Numerical simulations of oscillating and differentially rotating neutron stars
Santiago Jaraba, Jérôme Novak, Micaela Oertel
TL;DR
The paper extends the ROXAS code to model oscillating, differentially rotating neutron stars within the conformal flatness approximation, enabling systematic study of both axisymmetric and non-axisymmetric oscillation modes under KEH differential rotation. By implementing a well-balanced formulation and differential rotation in LORENE, the authors validate axisymmetric frequencies against literature and, for the first time in CFC, report non-axisymmetric mode frequencies. A key finding is that the secondary fundamental mode seen in the Cowling approximation is an artifact and disappears in full dynamical spacetimes, while non-axisymmetric frequencies $^2f_2$ and $^2f_{-2}$ are newly reported in CFC. The work demonstrates that ROXAS remains a fast, versatile tool for exploring post-merger neutron-star remnants and their gravitational-wave signatures, with future work aimed at more realistic rotation laws and equations of state.
Abstract
The remnants of binary neutron star mergers are expected to be massive, rapidly rotating stars whose oscillations produce gravitational waves in the kilohertz band. The degree of differential rotation and the rotation profiles strongly influence their structure, stability and oscillation spectrum, and must therefore be taken into account when modeling their dynamics. We extend the pseudospectral code ROXAS (Relativistic Oscillations of non-aXisymmetric neutron stArS) to enable the dynamical evolution of oscillating, differentially rotating neutron stars.

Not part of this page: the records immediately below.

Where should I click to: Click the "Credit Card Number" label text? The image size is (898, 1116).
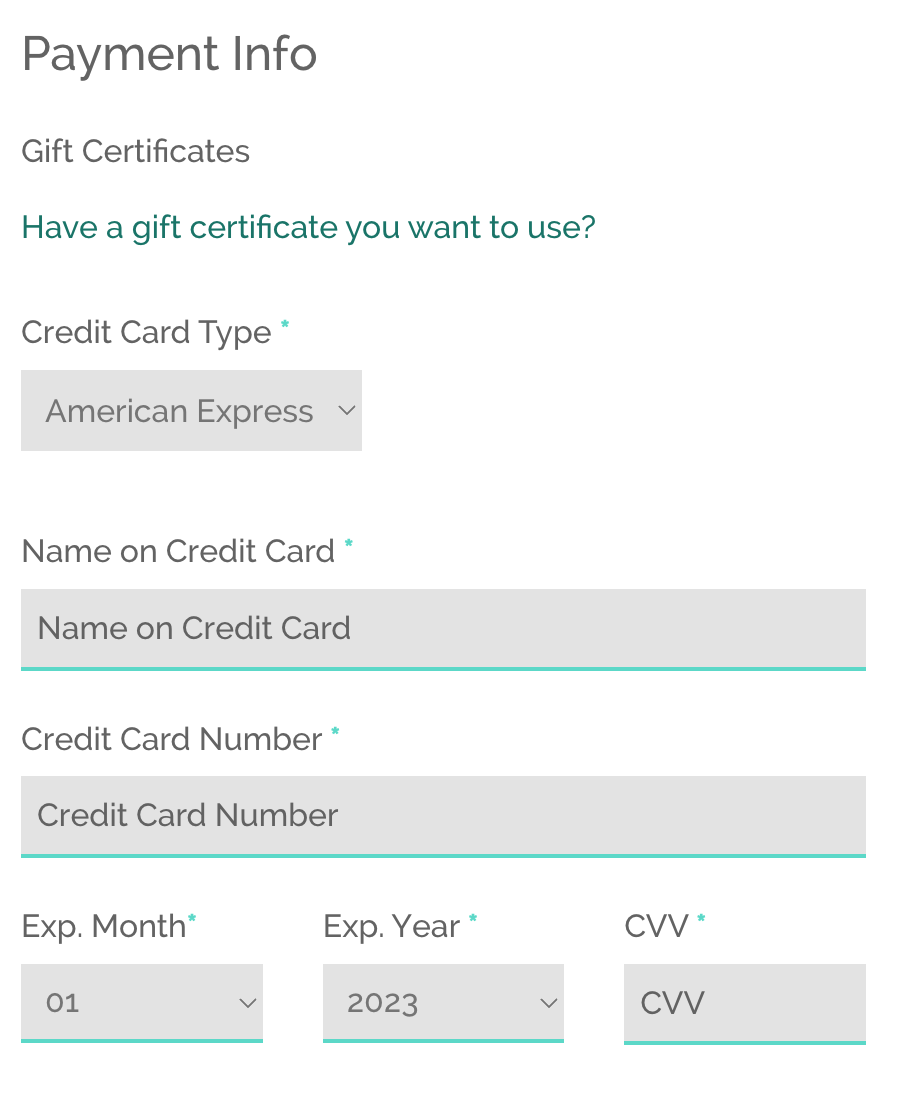[171, 739]
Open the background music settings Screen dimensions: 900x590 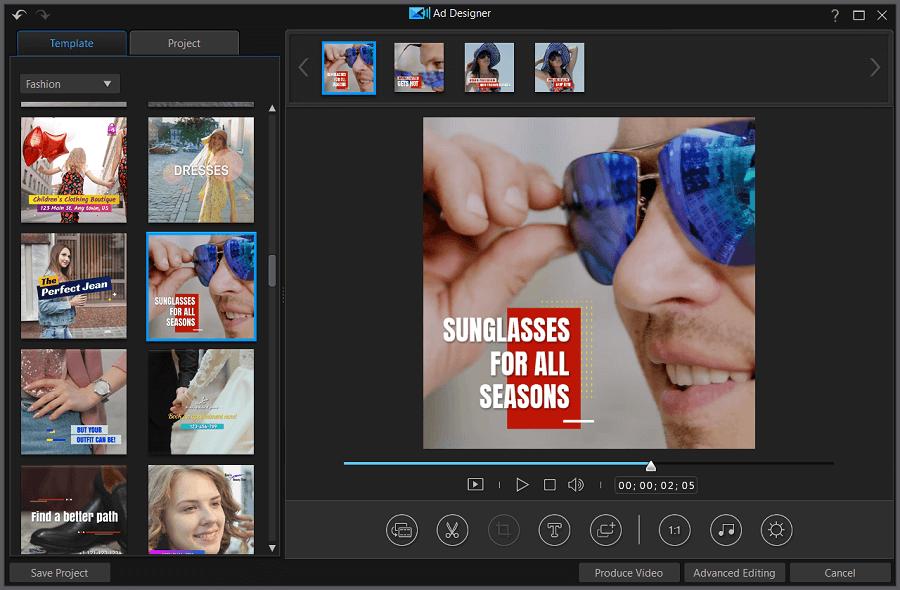tap(724, 529)
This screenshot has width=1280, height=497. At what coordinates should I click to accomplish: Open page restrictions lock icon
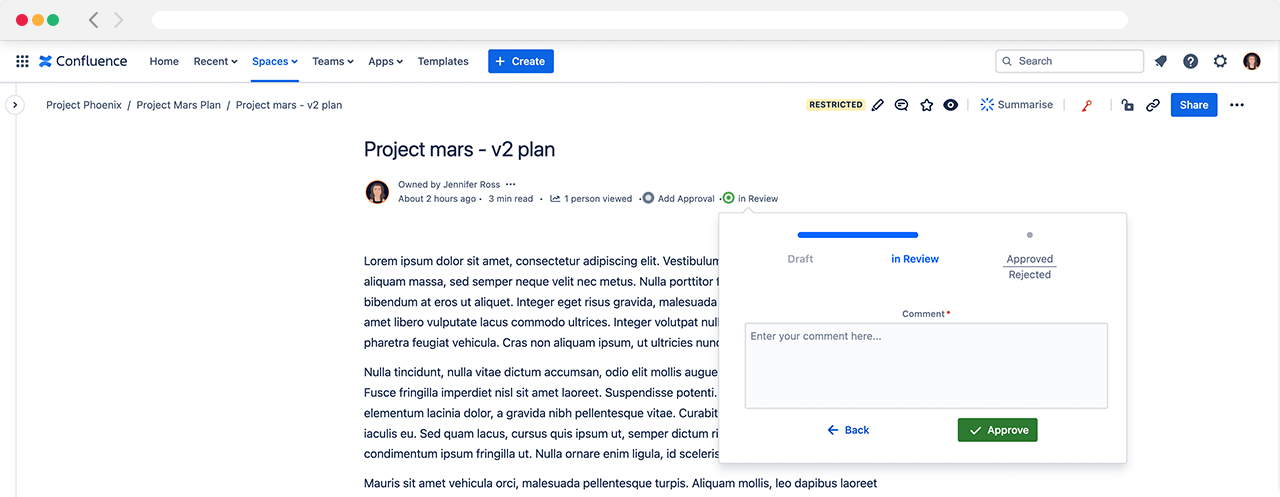1128,105
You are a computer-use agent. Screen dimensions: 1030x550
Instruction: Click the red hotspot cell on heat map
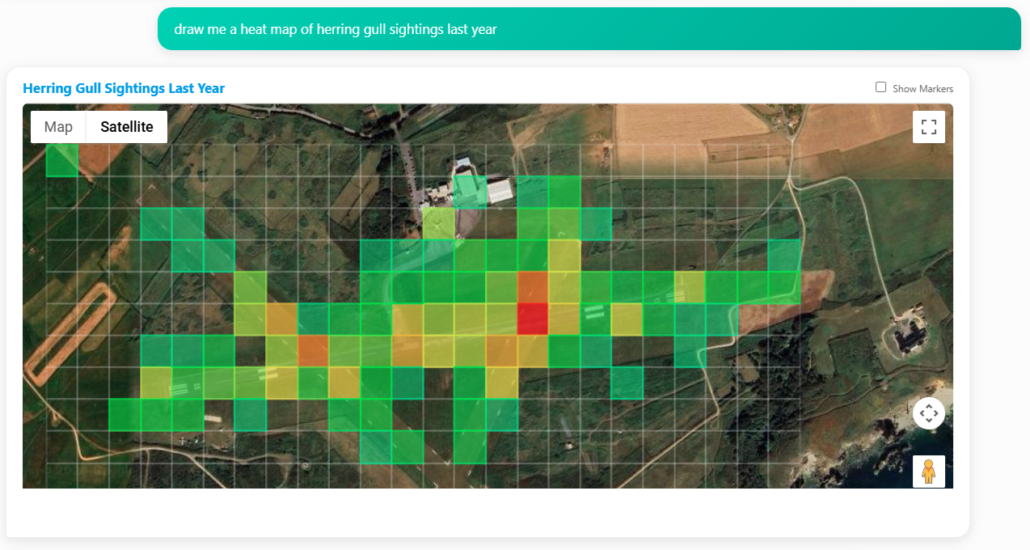[x=533, y=319]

Using the updated code, we aim to study the star's oscillation frequencies. We extend the previous formalism, based on primitive variables and the conformal flatness approximation, to differential rotation. Within this framework, we run a series of axisymmetric and non-axisymmetric simulations of perturbed, differentially rotating neutron stars with different rotation rates, and extract their oscillation frequencies. Axisymmetric modes, as well as those under the Cowling approximation, show excellent agreement with published results. We show that the secondary fundamental mode in the Cowling approximation is an artifact that does not appear in dynamical spacetimes. In addition, we provide, for the first time, frequency values for non-axisymmetric modes in differentially rotating configurations evolved in conformal flatness. This extension broadens the range of physical scenarios that can be studied with ROXAS, and represents a step toward more realistic modeling of post-merger remnants and their gravitational-wave emission.